→ **DATA FOR THE TASK**:
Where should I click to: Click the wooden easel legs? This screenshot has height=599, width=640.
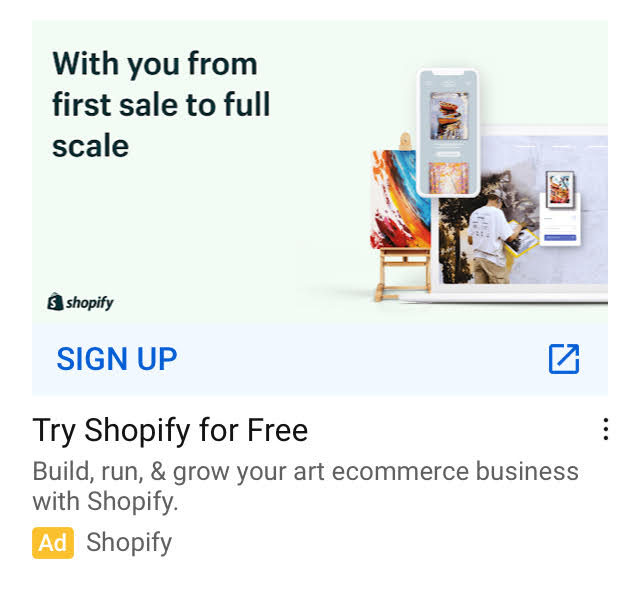[x=403, y=275]
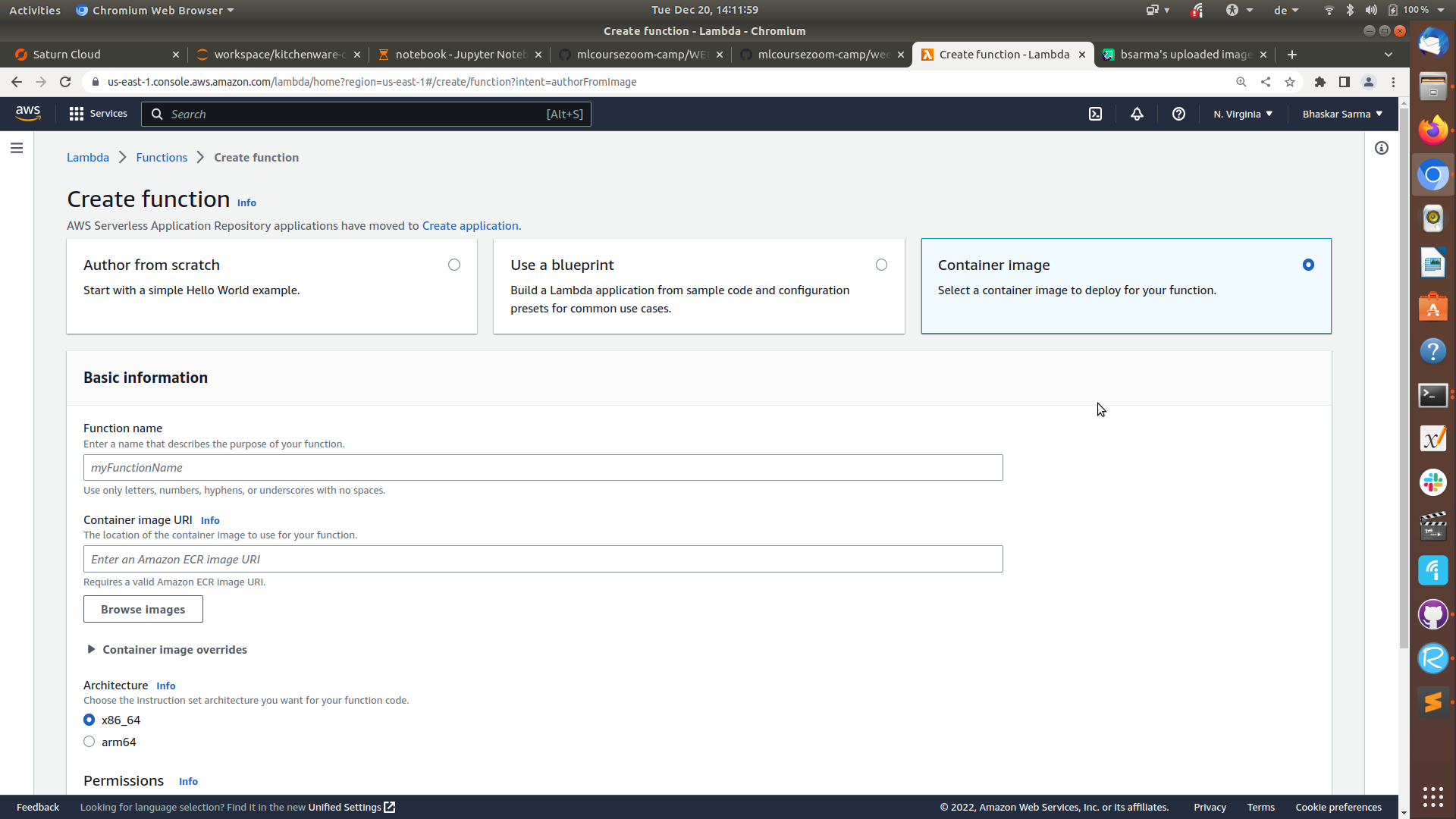1456x819 pixels.
Task: Click the Function name input field
Action: point(542,468)
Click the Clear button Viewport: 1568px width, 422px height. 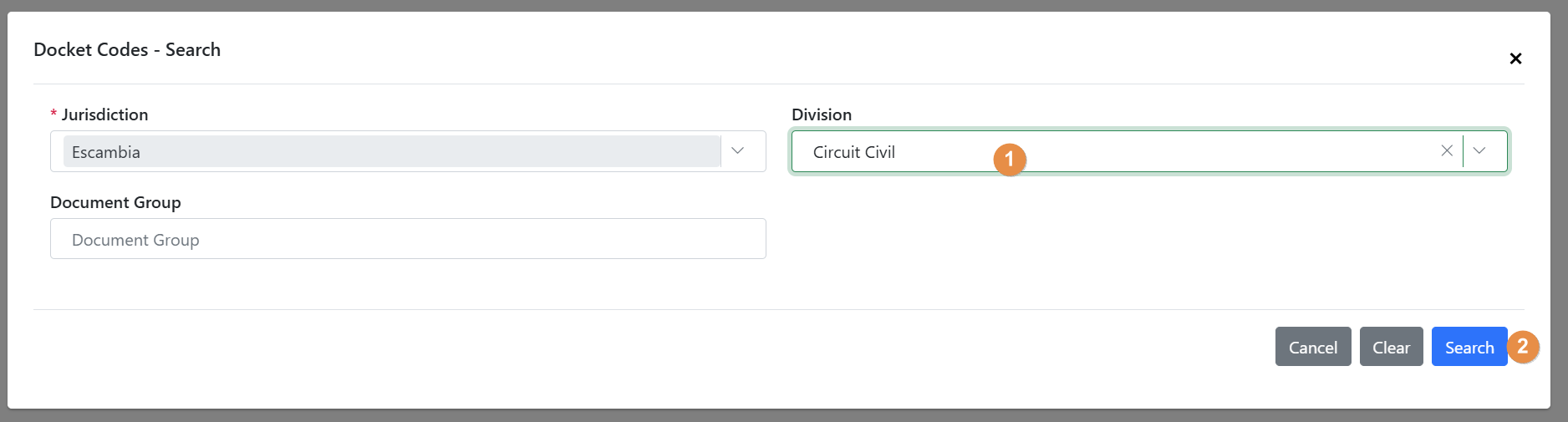[x=1391, y=347]
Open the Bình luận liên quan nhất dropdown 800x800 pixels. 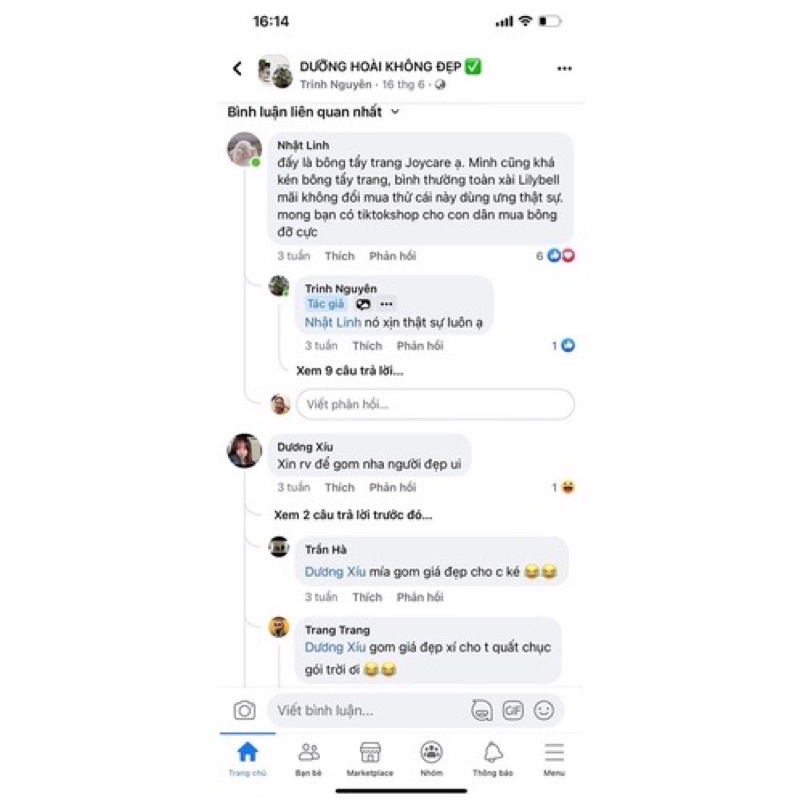coord(313,112)
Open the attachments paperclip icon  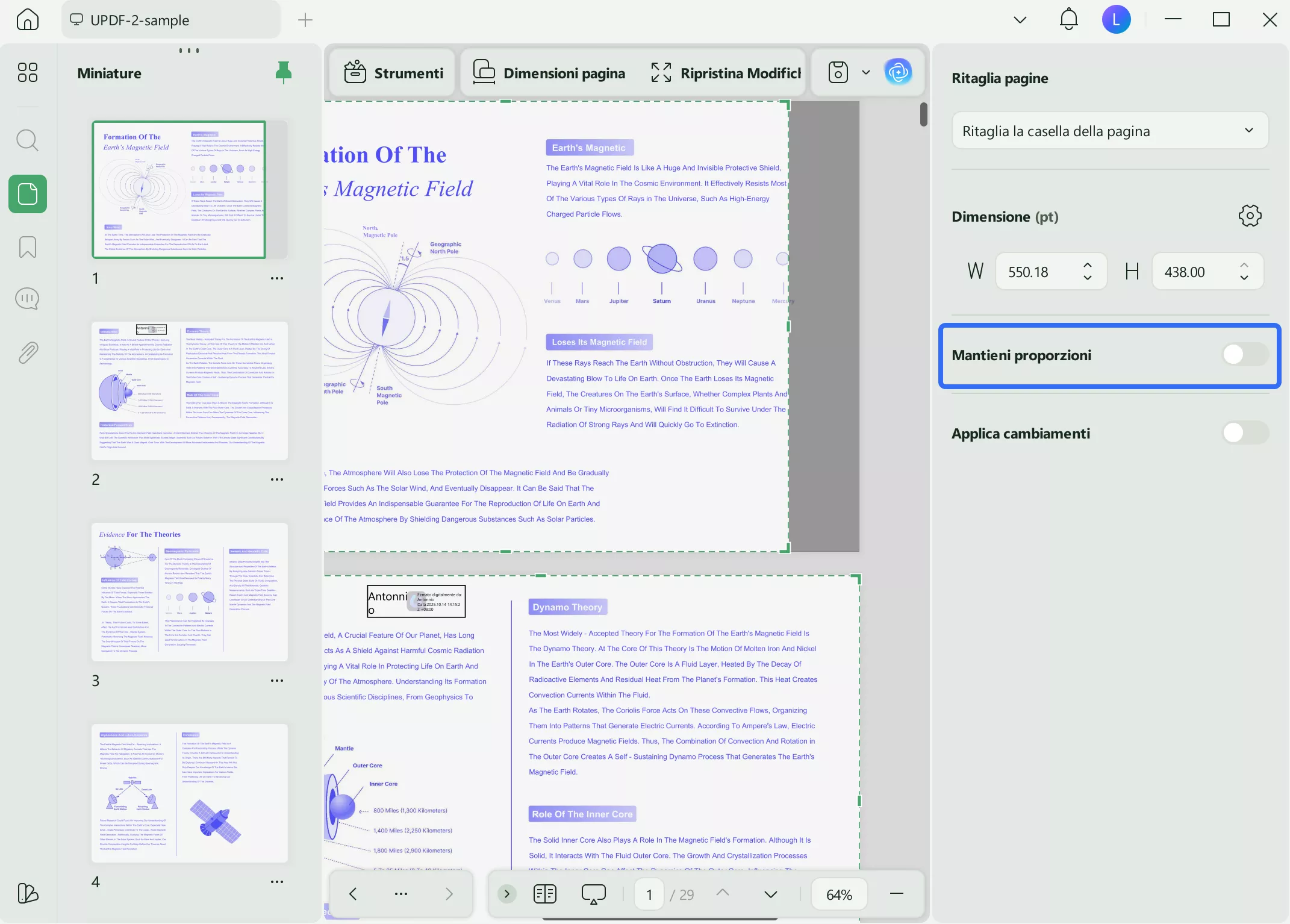(x=27, y=352)
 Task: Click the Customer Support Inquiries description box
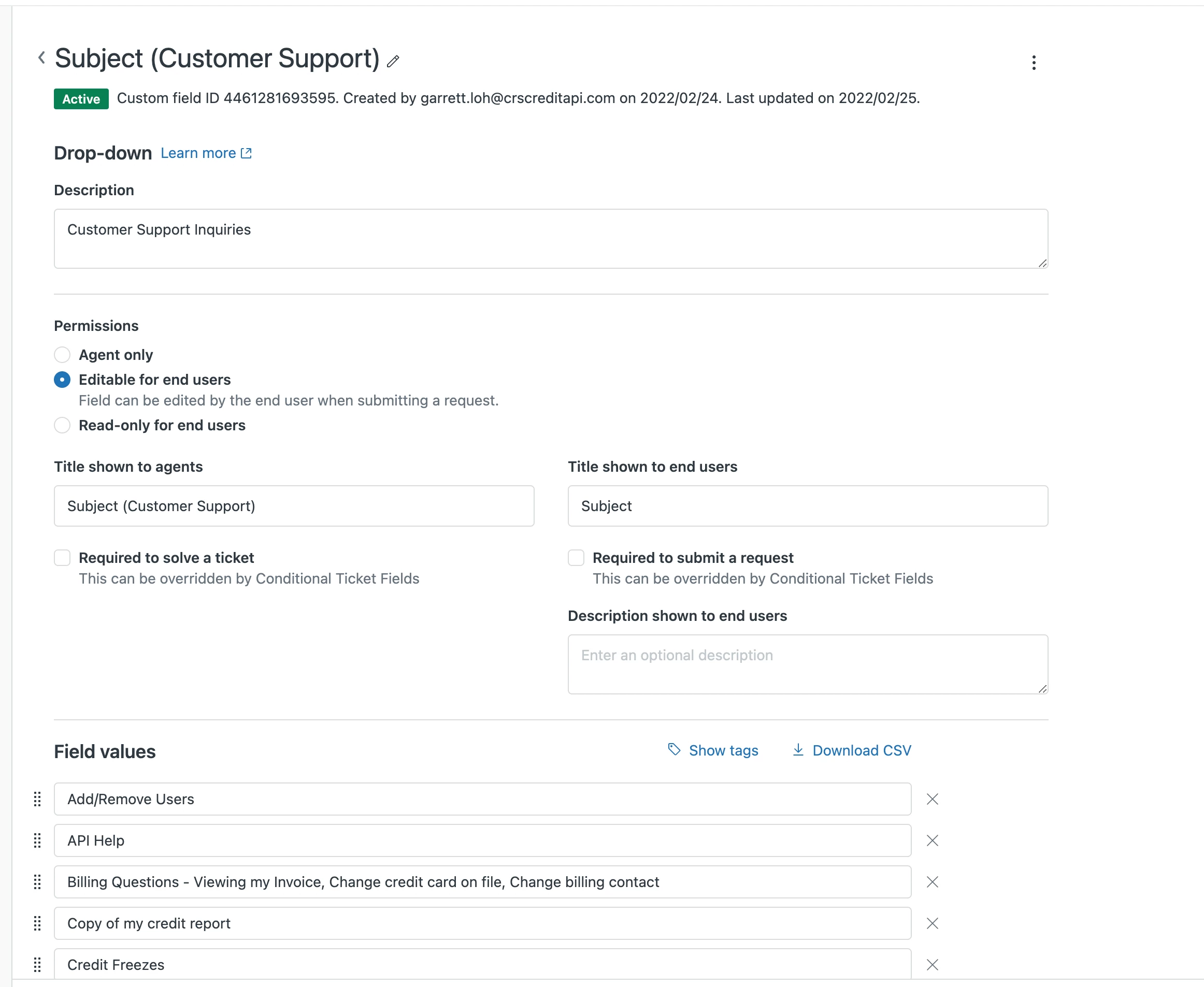(550, 238)
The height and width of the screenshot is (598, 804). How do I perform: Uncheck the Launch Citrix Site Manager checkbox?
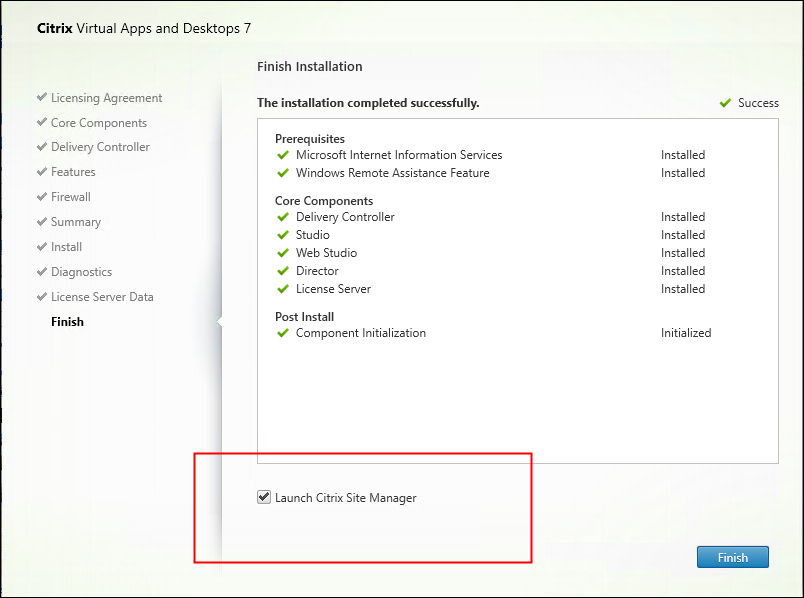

→ **WHAT YOU ARE ASKED TO DO**:
Collect every line from the records above that contains the string "screenshot". Match case: a line counts only if its capitalization is identical.

→ **RESPONSE TO THE EXERCISE**:
Where should I click to: Click the wooden easel legs? This screenshot has height=599, width=640.
The height and width of the screenshot is (598, 804). How do I perform: Uncheck the Launch Citrix Site Manager checkbox?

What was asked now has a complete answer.